Fox dropped to third (1.5 million) across the day, trailing MSNBC (1.6 million), although it narrowly leads MSNBC (283,000 to 278,000) among viewers ages 25 to 54.
CNN also took over the top spot among viewers in the key demographic in prime time, where Fox features its biggest hitters – opinion hosts Tucker Carlson, Sean Hannity and Laura Ingraham – although Fox remains No. 1 overall.
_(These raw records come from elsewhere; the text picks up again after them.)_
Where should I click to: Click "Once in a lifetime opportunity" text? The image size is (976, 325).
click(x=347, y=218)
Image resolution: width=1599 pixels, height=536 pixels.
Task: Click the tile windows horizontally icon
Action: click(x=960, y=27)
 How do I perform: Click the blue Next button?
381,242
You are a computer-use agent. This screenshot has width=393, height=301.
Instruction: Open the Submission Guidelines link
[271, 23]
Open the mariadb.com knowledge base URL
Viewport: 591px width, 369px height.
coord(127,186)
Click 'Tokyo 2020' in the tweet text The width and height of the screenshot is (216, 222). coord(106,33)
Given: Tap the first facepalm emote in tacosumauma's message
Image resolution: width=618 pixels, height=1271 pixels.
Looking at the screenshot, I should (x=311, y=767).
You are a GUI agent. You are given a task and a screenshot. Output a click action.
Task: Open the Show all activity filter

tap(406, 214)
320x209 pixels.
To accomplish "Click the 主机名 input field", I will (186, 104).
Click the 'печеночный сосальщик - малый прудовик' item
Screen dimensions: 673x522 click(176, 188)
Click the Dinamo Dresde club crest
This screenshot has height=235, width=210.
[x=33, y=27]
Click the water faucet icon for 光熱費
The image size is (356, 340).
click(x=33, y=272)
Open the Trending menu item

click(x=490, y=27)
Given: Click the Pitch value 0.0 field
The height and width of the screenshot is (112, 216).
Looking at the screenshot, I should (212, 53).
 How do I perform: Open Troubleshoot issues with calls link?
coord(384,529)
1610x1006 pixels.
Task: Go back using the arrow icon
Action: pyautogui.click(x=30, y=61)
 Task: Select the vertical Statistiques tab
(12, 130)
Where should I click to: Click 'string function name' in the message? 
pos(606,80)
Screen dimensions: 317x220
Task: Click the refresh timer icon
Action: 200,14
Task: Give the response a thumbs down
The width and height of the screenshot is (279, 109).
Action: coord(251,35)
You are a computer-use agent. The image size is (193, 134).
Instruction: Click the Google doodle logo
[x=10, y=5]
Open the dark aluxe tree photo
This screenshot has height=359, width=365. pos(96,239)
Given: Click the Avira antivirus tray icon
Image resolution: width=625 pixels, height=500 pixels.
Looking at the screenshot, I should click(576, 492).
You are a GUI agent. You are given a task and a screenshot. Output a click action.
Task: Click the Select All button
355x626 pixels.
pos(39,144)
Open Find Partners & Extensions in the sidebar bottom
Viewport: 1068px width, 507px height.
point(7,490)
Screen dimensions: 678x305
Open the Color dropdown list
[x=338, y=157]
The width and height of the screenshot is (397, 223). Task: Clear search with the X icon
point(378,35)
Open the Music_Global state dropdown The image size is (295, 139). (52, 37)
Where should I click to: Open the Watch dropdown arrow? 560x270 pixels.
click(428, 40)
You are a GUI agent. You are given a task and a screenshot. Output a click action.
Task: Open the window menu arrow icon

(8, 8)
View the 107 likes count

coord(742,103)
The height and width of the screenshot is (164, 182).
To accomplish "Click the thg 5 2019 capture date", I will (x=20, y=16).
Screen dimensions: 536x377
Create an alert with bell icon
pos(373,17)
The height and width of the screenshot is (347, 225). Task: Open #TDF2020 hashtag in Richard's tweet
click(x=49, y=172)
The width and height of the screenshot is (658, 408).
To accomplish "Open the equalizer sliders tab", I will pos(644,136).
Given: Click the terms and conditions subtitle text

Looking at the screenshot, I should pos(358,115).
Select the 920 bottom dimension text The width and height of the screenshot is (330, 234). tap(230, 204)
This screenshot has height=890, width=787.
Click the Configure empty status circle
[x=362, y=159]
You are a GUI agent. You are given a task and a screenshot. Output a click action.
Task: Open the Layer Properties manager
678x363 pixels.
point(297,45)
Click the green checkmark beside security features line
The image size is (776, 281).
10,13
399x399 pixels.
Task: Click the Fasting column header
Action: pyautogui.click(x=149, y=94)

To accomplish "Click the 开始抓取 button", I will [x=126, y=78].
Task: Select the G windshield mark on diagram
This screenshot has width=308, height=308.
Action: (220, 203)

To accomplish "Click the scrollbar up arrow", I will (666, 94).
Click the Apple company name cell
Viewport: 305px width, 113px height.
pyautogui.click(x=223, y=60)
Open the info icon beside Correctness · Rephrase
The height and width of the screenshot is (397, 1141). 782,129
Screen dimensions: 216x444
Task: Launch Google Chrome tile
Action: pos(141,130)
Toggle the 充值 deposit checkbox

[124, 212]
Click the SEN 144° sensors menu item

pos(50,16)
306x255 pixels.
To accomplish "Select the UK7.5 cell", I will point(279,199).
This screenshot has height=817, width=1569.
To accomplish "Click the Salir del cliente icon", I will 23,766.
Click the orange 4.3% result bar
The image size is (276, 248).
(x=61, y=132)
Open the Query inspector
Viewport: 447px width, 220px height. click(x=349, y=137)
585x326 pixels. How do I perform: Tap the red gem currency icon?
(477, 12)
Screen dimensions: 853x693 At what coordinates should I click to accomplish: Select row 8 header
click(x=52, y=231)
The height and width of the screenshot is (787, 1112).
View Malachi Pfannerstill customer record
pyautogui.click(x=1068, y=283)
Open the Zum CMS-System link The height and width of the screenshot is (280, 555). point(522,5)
The reversal of fortune was most apparent on Inauguration Day, where CNN was No. 1 among news competitors from 11 a.m. to 4 p.m. EST with 7.7 million viewers, and Fox finished last among news networks with 2.2 million. (When Trump was inaugurated in 2017, Fox topped the rankings with 8.8 million, while CNN straggled in at No. 5 (2.6 million), ahead of only MSNBC.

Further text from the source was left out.